Data science education bare minimums for analytics teams

Everybody on your big data analytics team needs some education in data science. Here's what team members should know.



Many leaders are making the mistake of hiring their problems away. The problem isn't with the approach -- it's with the attitude.

Don't get me wrong, as a consultant and expert, I'm usually the benefactor of this way of thinking; however, on more than one occasion, I've had to educate my client on their responsibilities in the consulting process. It's fallacious to reason that an expert can solve your problems without your involvement. Unfortunately, with a subject as mysterious and obscure as data science, it's too easy to make this mistake.

Many people believe that once they've hired the best and brightest data scientists, their investment in data science competence are over, but that's not true. You should attract and retain the best data scientists for your data science team, though everybody on your data science team (including you) needs some education in data science.

Stepping up your game theory

Perhaps the best data science leaders are also data science experts, but it's not a hard-fast requirement. What leaders bring to the table is their ability to inspire and motivate the team and make important decisions about where this data science team will be taking the company. If, in addition to these qualities, the leader has a strong background in data science, this is terrific. There's nothing more inspiring for a data scientist than to work with another brilliant data scientist. And although the leadership/data science combination seems rare to find in one person, I'm seeing data science leaders emerge more today as big data and data science becomes more of a mainstream conversation in corporate America.

At a minimum, the leader should know data science terms (e.g., algorithms, programming languages, and methods), outcomes, and how those outcomes will benefit the organization. For example, a leader should know what a cluster analysis is, why it's important for customer segmentation, and how customer segmentation drives customer loyalty. A leader should know what a neural network is and how a neural network can be used to predict the behavior of the customer segment you discovered with your cluster analysis. These are basics and if you don't have the time or inclination to understand these concepts, you really shouldn't be employing these techniques in your corporate strategy.

The other people on your data science team that need a good base of data science education are the ones who round out your leadership team: change leaders and coaches. Some experts today are espousing a T-shaped skill set, wherein resources have deep expertise in one skill (leadership, change, team development) represented by the vertical line and a general, conversational knowledge of other areas (data science) so they can work more effectively with the team. I think you should take it one level up from there if you're on a data science team. You don't need to be an expert in data science, but you need more than just a conversational knowledge.

Managing by example

Management is a different story.
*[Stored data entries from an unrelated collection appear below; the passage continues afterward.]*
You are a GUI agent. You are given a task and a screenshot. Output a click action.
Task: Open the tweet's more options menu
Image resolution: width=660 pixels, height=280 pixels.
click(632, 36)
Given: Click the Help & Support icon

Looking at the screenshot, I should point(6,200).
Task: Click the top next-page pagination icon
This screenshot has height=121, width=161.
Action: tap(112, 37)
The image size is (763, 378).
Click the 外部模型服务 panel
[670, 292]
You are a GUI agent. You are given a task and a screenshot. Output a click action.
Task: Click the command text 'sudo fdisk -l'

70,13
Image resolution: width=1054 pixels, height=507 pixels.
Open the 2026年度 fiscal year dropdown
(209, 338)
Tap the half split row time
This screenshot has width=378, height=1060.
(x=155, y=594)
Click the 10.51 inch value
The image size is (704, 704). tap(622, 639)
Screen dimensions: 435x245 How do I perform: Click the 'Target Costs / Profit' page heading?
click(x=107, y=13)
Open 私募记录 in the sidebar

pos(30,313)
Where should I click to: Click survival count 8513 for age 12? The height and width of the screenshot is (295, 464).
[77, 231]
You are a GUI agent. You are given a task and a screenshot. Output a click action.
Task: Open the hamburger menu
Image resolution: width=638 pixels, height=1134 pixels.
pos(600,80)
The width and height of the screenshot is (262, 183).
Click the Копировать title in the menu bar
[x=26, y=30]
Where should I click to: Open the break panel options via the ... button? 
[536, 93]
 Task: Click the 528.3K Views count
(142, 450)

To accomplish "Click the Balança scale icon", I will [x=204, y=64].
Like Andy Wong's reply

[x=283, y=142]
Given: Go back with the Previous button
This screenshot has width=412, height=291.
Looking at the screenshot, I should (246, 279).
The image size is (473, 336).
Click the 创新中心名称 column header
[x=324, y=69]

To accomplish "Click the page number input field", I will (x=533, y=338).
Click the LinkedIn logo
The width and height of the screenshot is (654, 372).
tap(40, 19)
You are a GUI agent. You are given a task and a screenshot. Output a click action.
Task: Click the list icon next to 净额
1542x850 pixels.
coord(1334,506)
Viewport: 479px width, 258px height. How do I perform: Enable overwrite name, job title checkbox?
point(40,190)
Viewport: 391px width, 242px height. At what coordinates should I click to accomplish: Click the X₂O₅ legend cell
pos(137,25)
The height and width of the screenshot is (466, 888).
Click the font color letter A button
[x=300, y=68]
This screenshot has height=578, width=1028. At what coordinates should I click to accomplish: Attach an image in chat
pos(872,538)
I'm a lot more tolerant of leaders who aren't strong in data science than managers, though many people disagree with me. If you're managing a data science team, you need to know your stuff. Managers are chiefly responsible for keeping things under control, and there's no way to do that on a data science team without knowing data science.

In Six Sigma, the project's Black Belt is not only the project manager, but also the most advanced statistician (aside from the Master Black Belts, but technically they're not on the project team). The worker bees on a Six Sigma project are Green Belts, and as you might guess, they've had a good deal of statistical training, but not as much as the Black Belt. It's best to run your data science team the same way. By the way, I've seen some companies do Yellow or White Belt training for leaders, which is nonsense; your leaders should at least be the data science equivalent of a Six Sigma Green Belt.

The rest of your management team -- quality control and governance -- should have the same stringent requirements for data science education. How can you ensure a high quality of anything if you don't understand it? How can you make sure the team is staying within the lines if you don't understand where the lines are or what they mean? Your entire management team needs to have a high level of expertise in data science, and of course the other areas they're responsible for (management, quality, governance). Earlier we talked about a T-shaped skill set; I feel managers need more of an H-shaped skill set: deep expertise in both data science and management, and a solid base of knowledge in everything else.

A key danger with this philosophy is micromanagement, so install some sort of control for this early on. It's important to let the data scientists do their job, even if others on the team have data science expertise. Unfortunately, when you have management experts that are also data science experts, they inexorably feel the need to sanction the content (e.g., analyses) based on their own values, beliefs, experience, and favorite methods. This might work on a Six Sigma project, but it won't work on a data science team. This behavior will very quickly shut down the team's creativity, so you must guard against this from team inception.


An effective data science team is comprised of people who understand data science, including leaders and managers. Although it's tempting to just hire a bunch of bright data scientists and call it a day, it doesn't work that way. Ensure your leaders (including yourself) have a very good base of data science education, and your managers are experts. Survey your team today to see where each person's skill level is with data science. It may be time for some to hit the books.